My assumptions, of course, were wrong, and the one identification I did finally make with the help of these pictures was that of the once-anonymous Woman in the Doorway. Only two of the gravestones my brother photographed give the days and months as well as the years of birth and death, that of my parents among them. The gravestone of my maternal grandparents is interesting only in that their baptismal names, Philomena and Joaquin, are clearly spelled out, while the names by which everyone who had ever known them, Minnie and Jack, are nowhere to be seen. All of the first four stones eschew the clichés of the obituary columns (“beloved wife of, etc.”) and confine their legends to the barest of facts. The last alone, the tomb of my Great-grandfather Silva, who was in life an almost chillingly unsentimental man, looks like a greeting card.
Only the great – pharaohs, popes and kings – build their own tombs before their deaths. For the rest of us, the task is left to the living survivors, who are given the chance to write their own version of the lives of the now-defenseless departed. The word SILVA is printed in large letters at the top on a scroll. Directly below, in much smaller capitals, is the legend: IN LOVING MEMORY, which bleeds into the first of the many flowers that surround a diagonal cross, which is in turn bisected by two overlying, touching hearts. Very large hearts. The top one (and the choice is itself odd for a Latin family, most uncharacteristically giving the wife, and a second wife at that, top billing over her husband) reads: MARGARIDA/ NOV. 30 1876/ JAN. 15,/ 1949. The second and lower heart reads: THOMAS/ IGNACIO/ DEC. 25, 1856/ JAN 8/ 1944. And as a final touch, there is a bouquet of plastic red roses in the hollow set aside in the base for such purposes.

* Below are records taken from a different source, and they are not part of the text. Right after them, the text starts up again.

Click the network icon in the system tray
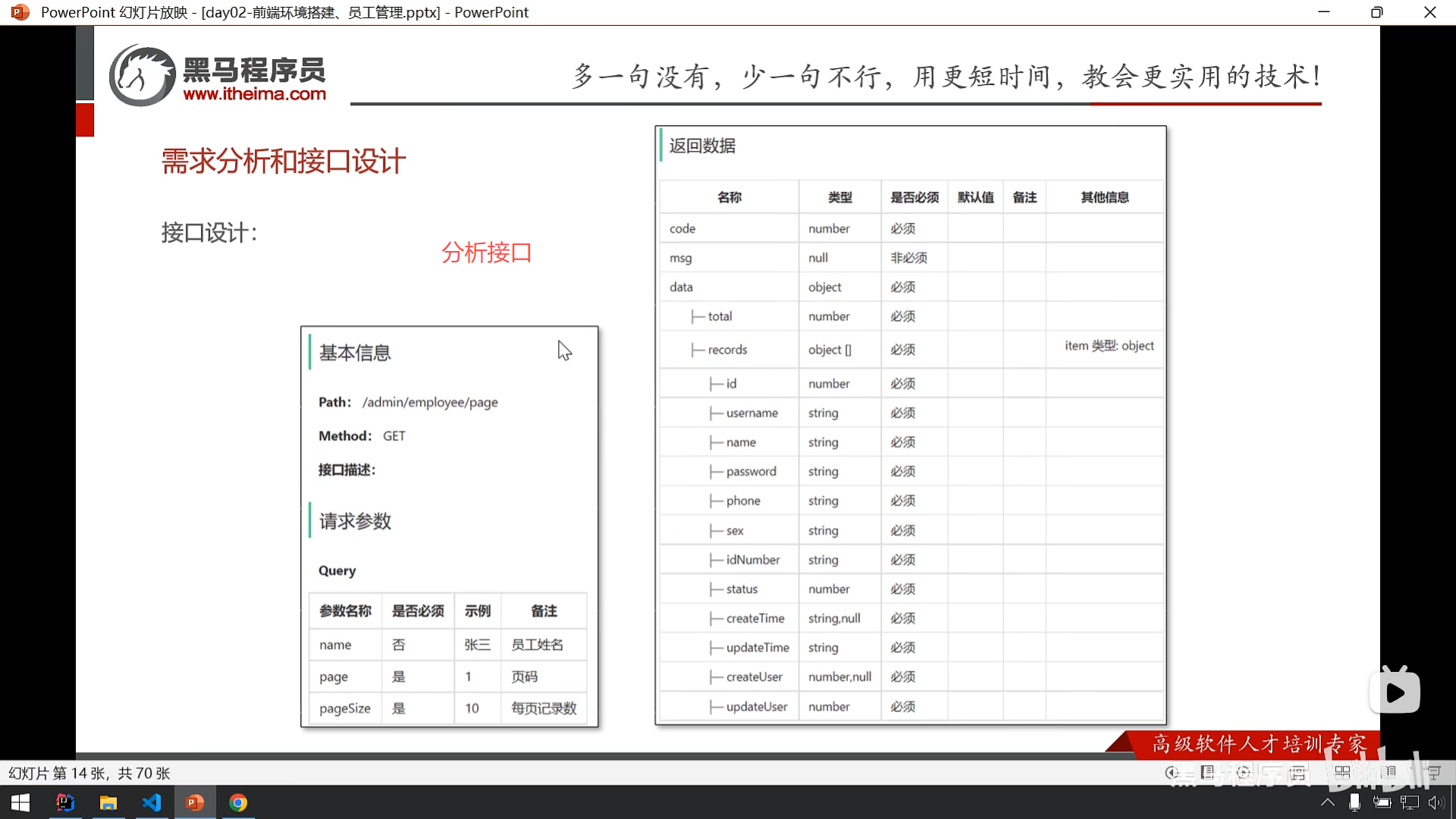The image size is (1456, 819). 1409,802
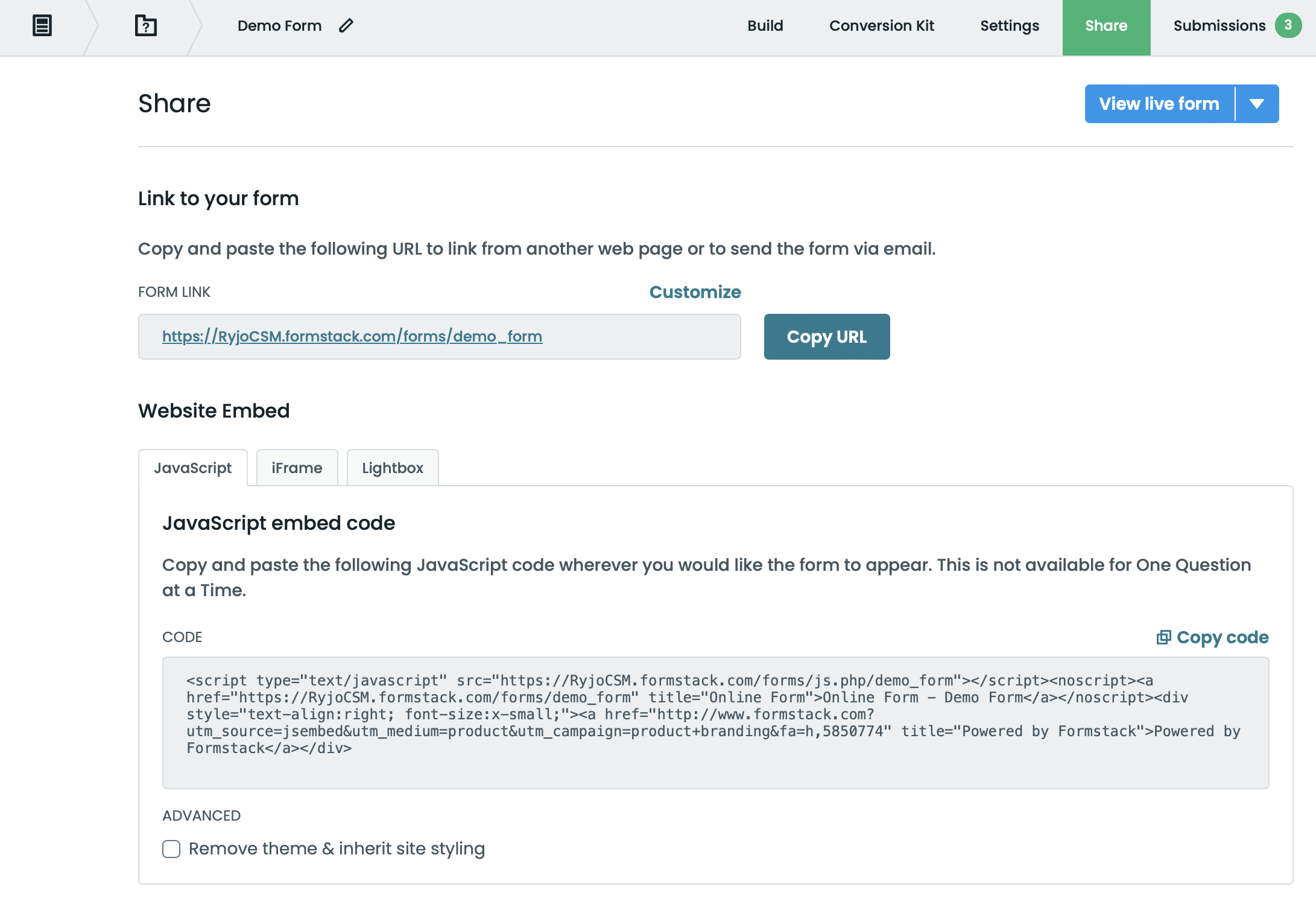
Task: Click the Copy code icon above code box
Action: coord(1163,637)
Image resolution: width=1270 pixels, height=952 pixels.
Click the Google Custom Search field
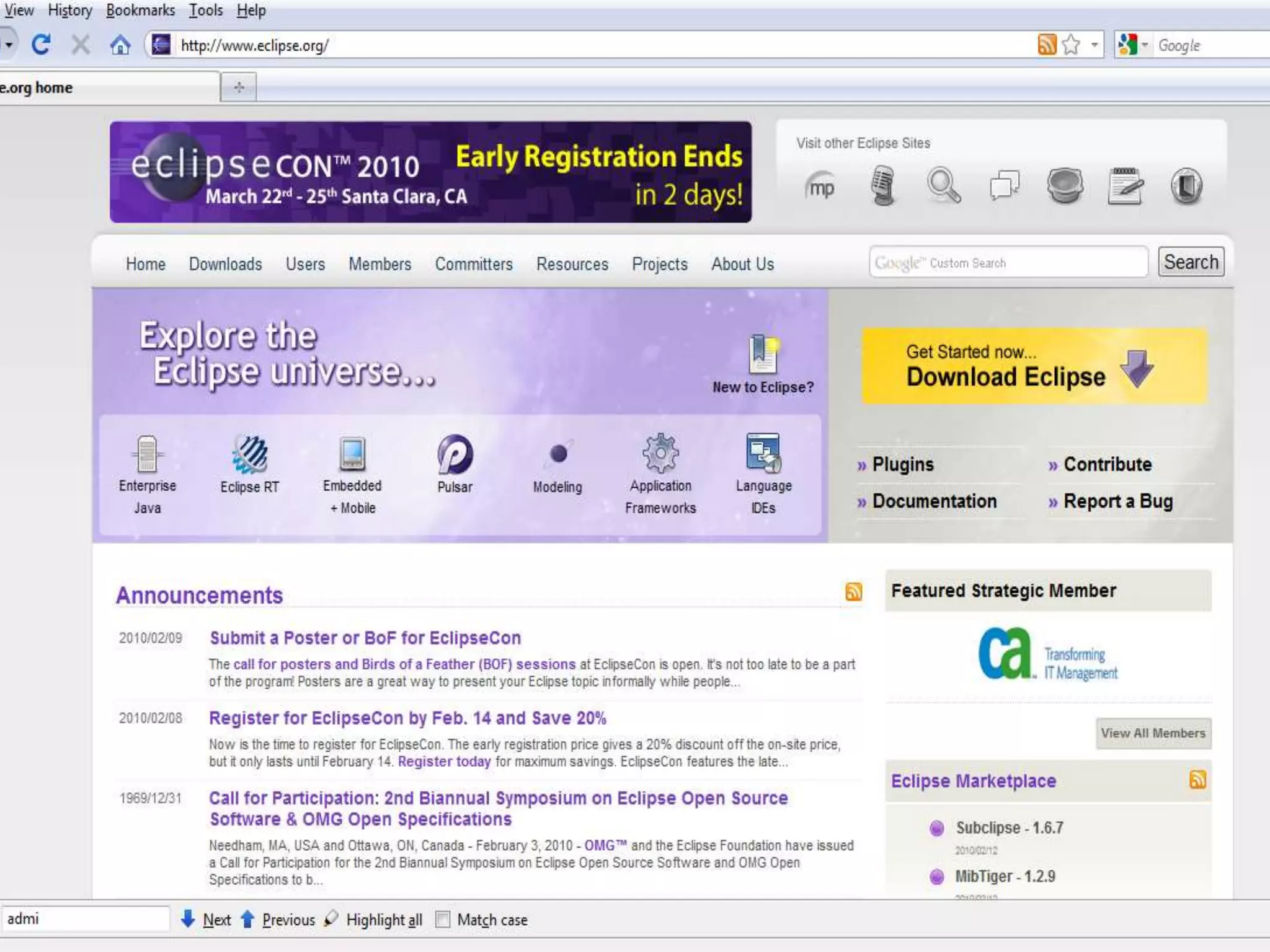pyautogui.click(x=1008, y=263)
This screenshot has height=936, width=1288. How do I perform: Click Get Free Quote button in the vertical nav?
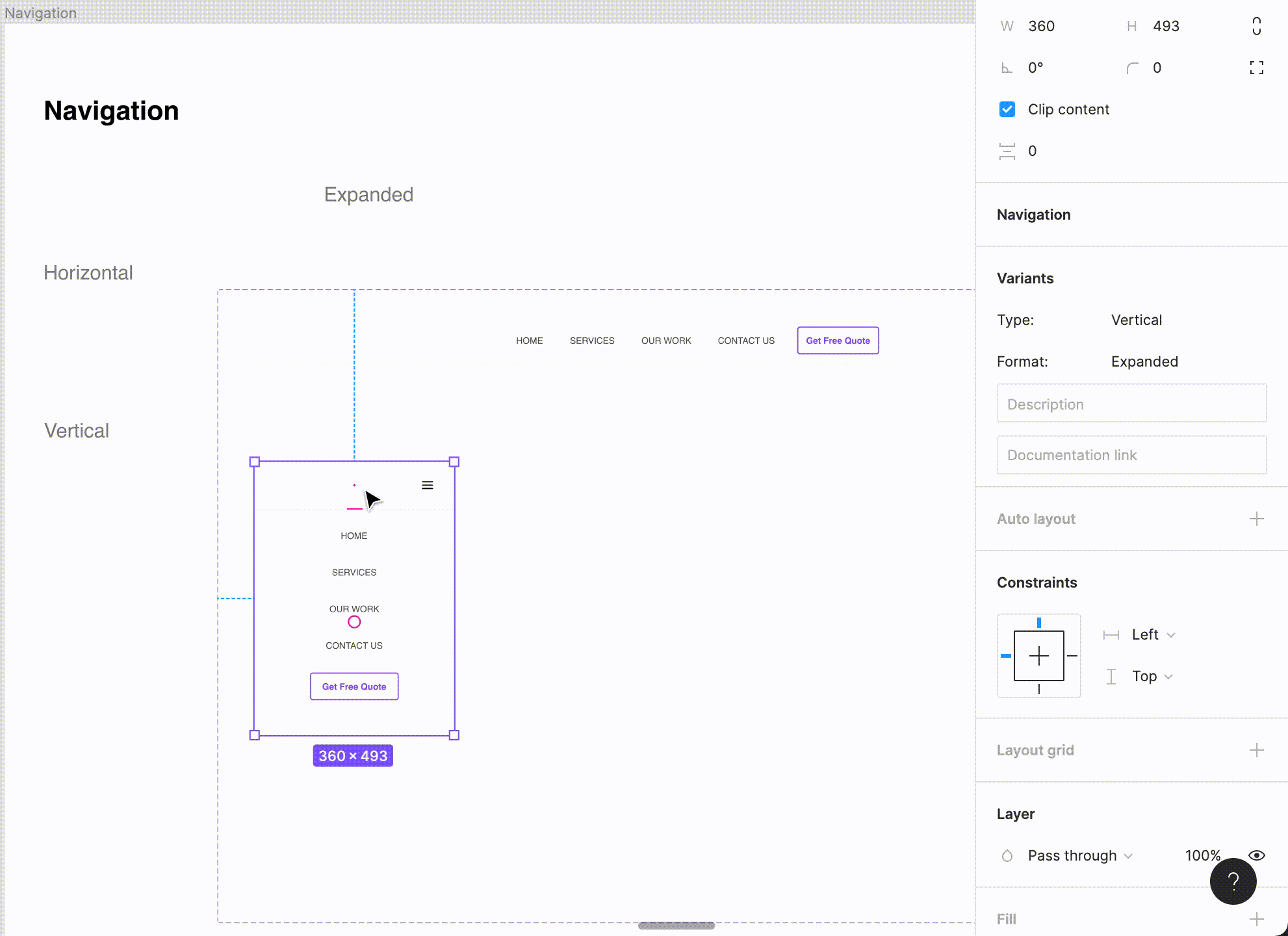[x=354, y=686]
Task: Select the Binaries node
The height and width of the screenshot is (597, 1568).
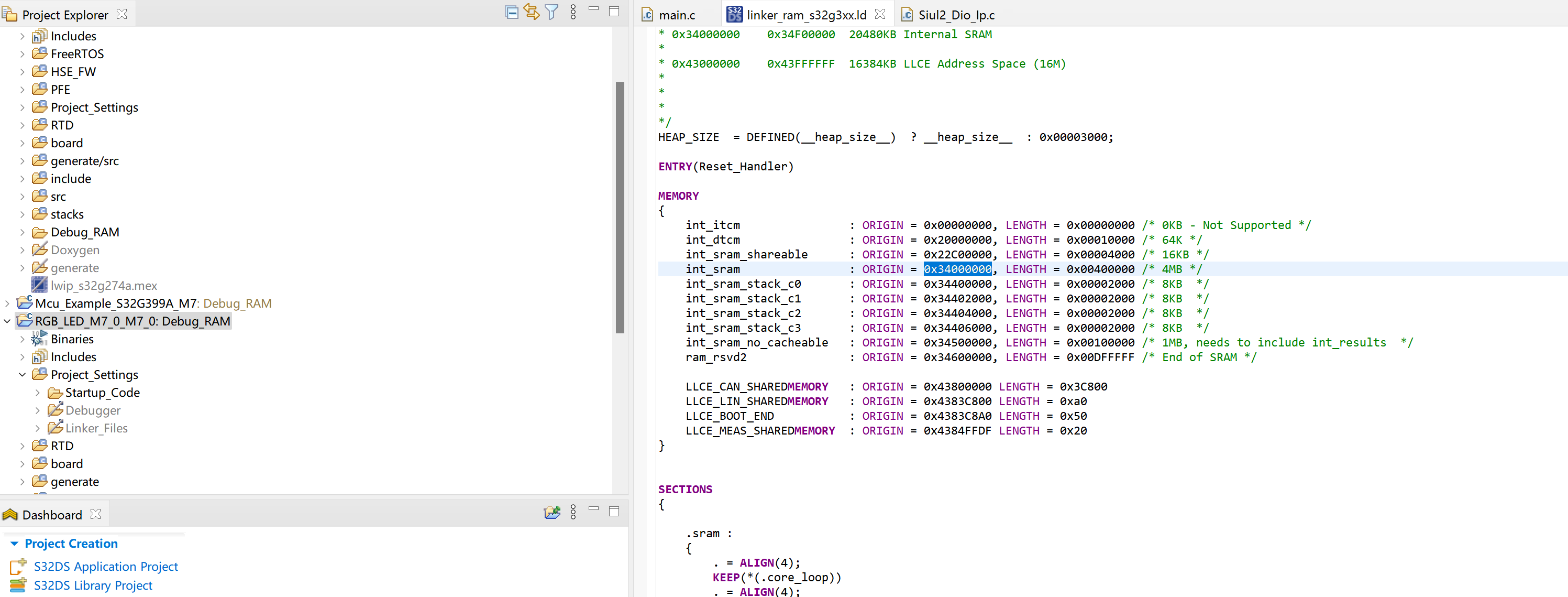Action: pyautogui.click(x=72, y=339)
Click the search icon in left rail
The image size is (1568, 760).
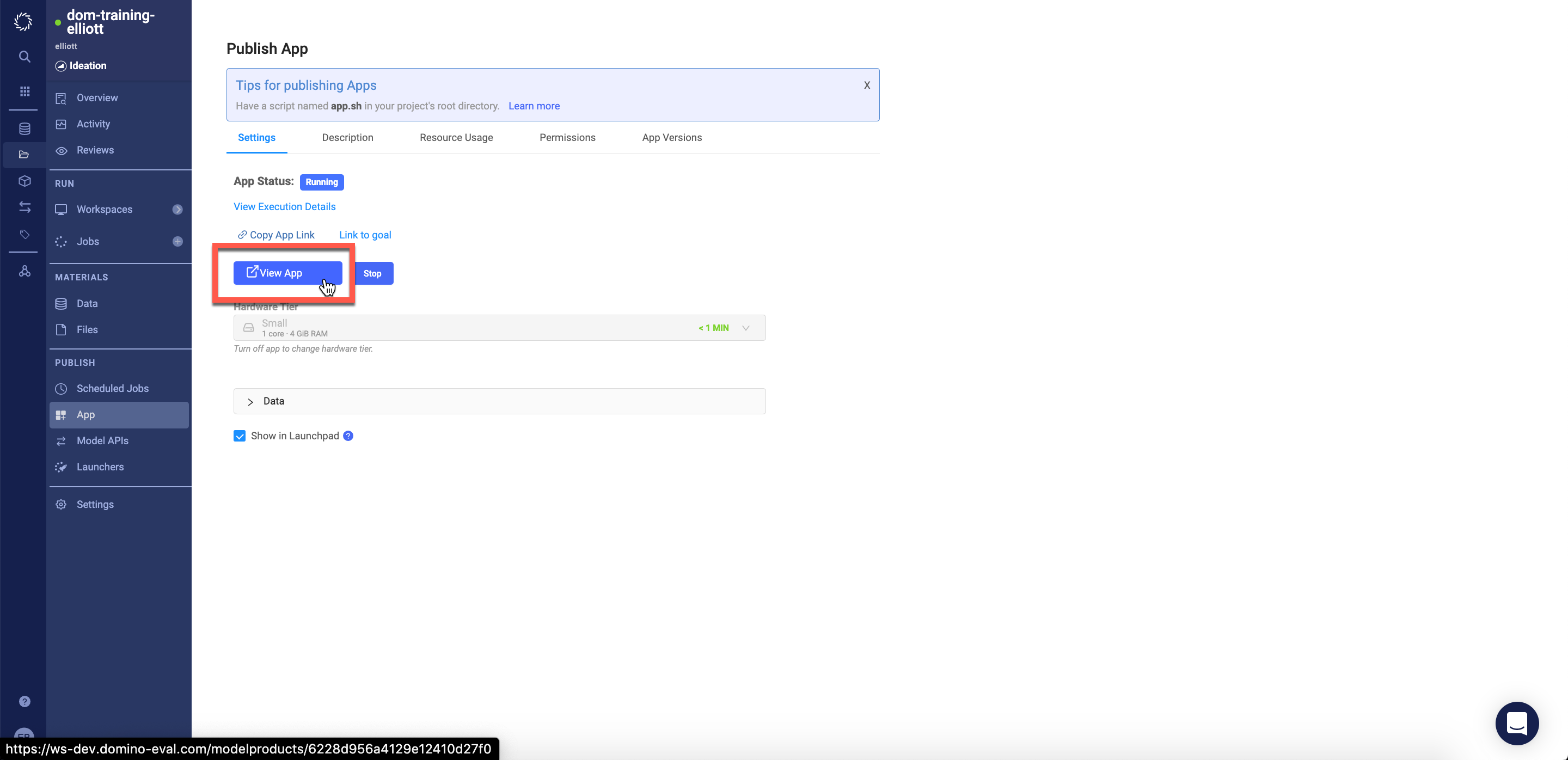point(24,57)
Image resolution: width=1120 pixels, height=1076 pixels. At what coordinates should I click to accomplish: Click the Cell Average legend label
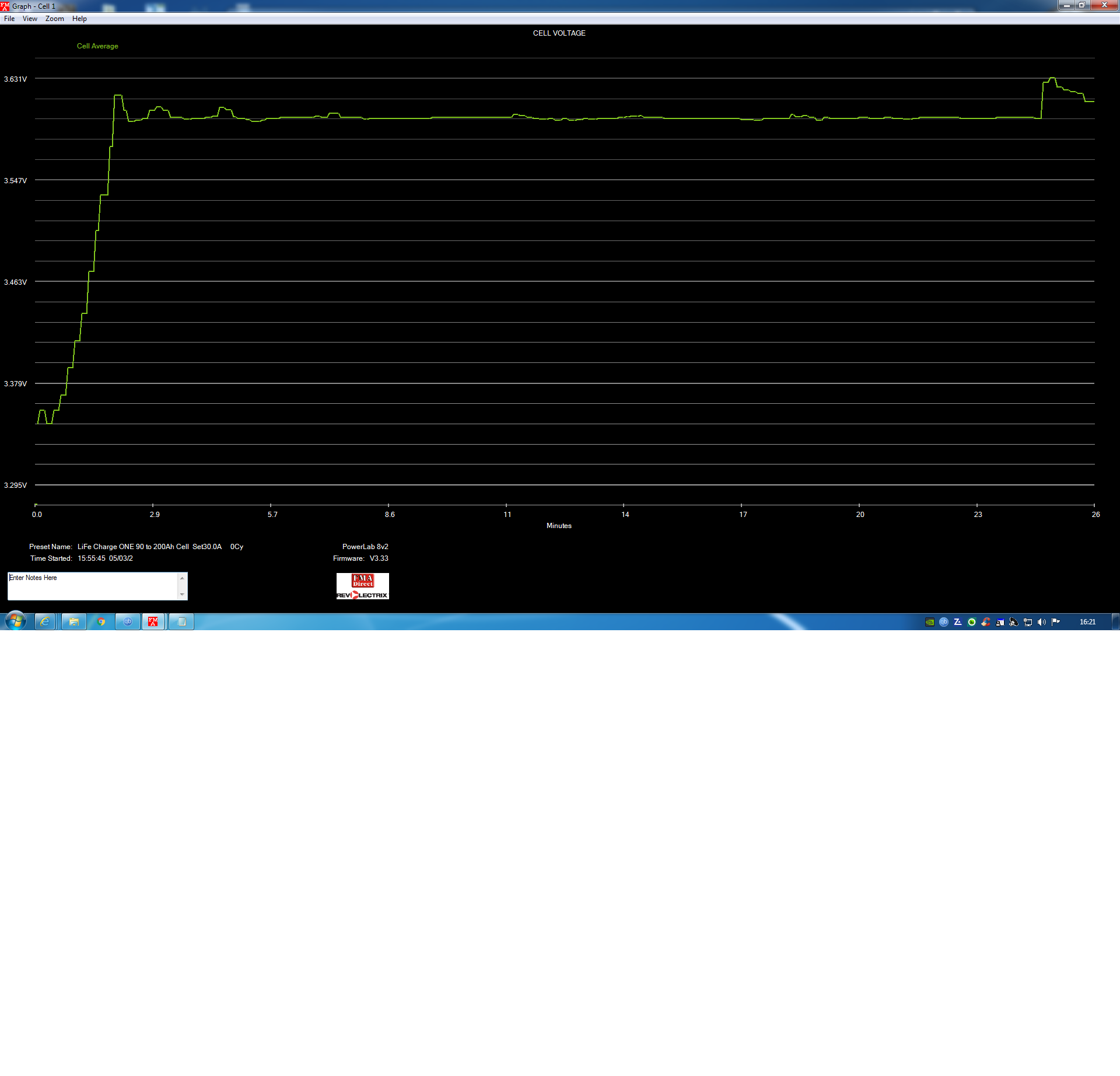pos(97,46)
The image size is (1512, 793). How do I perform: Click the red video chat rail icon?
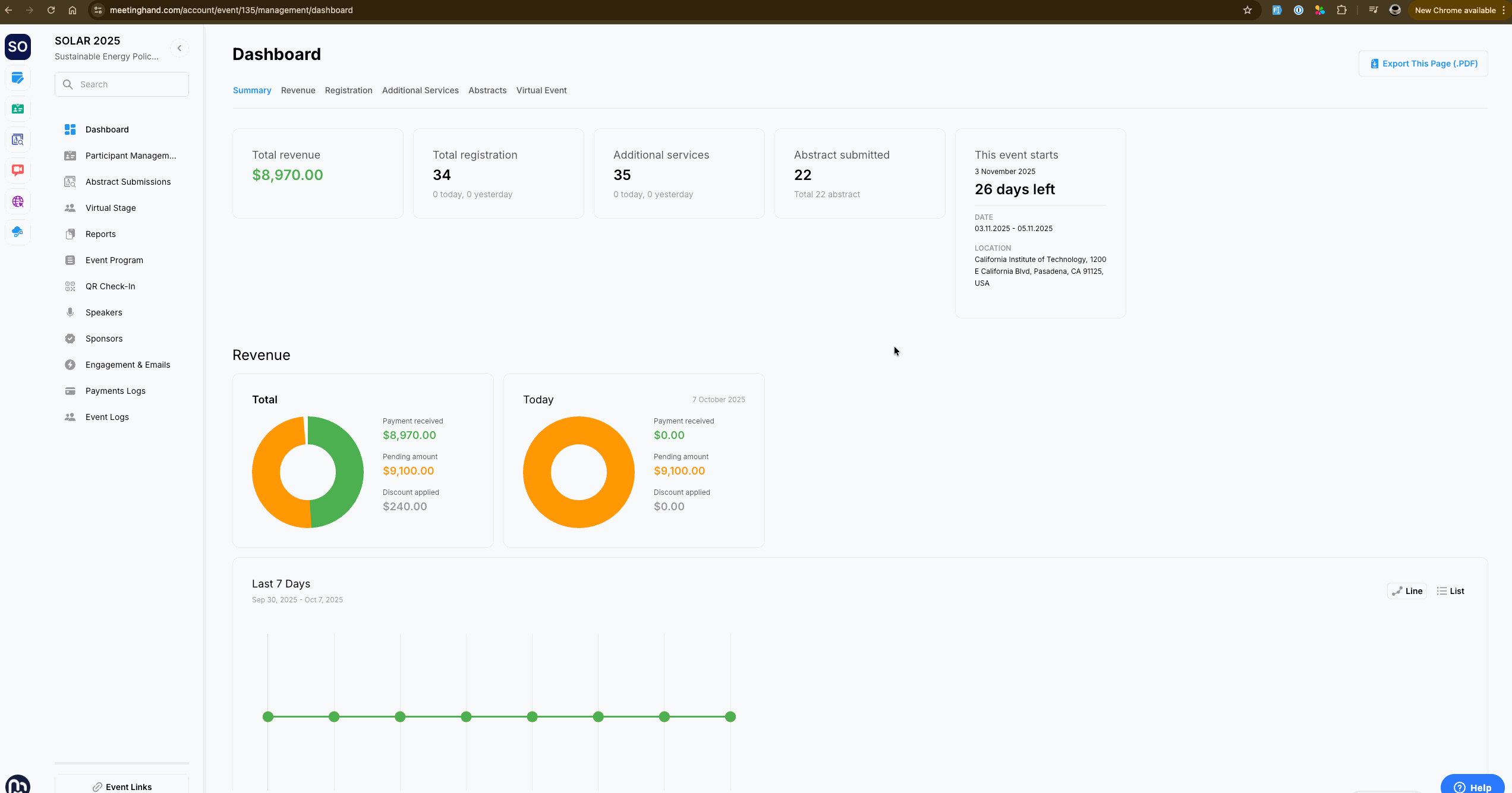point(18,170)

Margarida. At last I had the name of my step-great-grandmother, whom I saw many times, but to whom I was never introduced. She was twenty years younger than her husband, but survived him by only five years. There was also one other curious note. My great-grandfather, who walked through life as if he were indeed a god, commanding the respect and unquestioned obedience of all his children, was, fittingly, born on Christmas Day.
March 2009
Julian Silva is a fourth-generation Portuguese-American whose Azorean ancestors first settled in the San Francisco Bay Area in the 1860s. His novel, The Gunnysack Castle, was first published by Ohio University Press in 1983. The second section of the Death of Mae Ramos, “Vasco and the Other” was originally published in 1979 in Writer’s Forum 6, University of Colorado. In 2007, Distant Music Two Novels: Gunnysack Castle and The Death of Mae Ramos was published by Portuguese in the Americas Series, University of Massachusetts Dartmouth. Distant Music is the story of the Woods (anglicized Portuguese) and Ramos families and their descendants in California. In these narratives Julian Silva “celebrates not only the resilience of men and women confronted with failure but, even more important, he exposes the compromised morality of their achievement” (Portuguese in the Americas Series). Julian Silva’s latest novella, Move Over, Scopes and Other Writings, was published in 2011 by University of Massachusetts Dartmouth.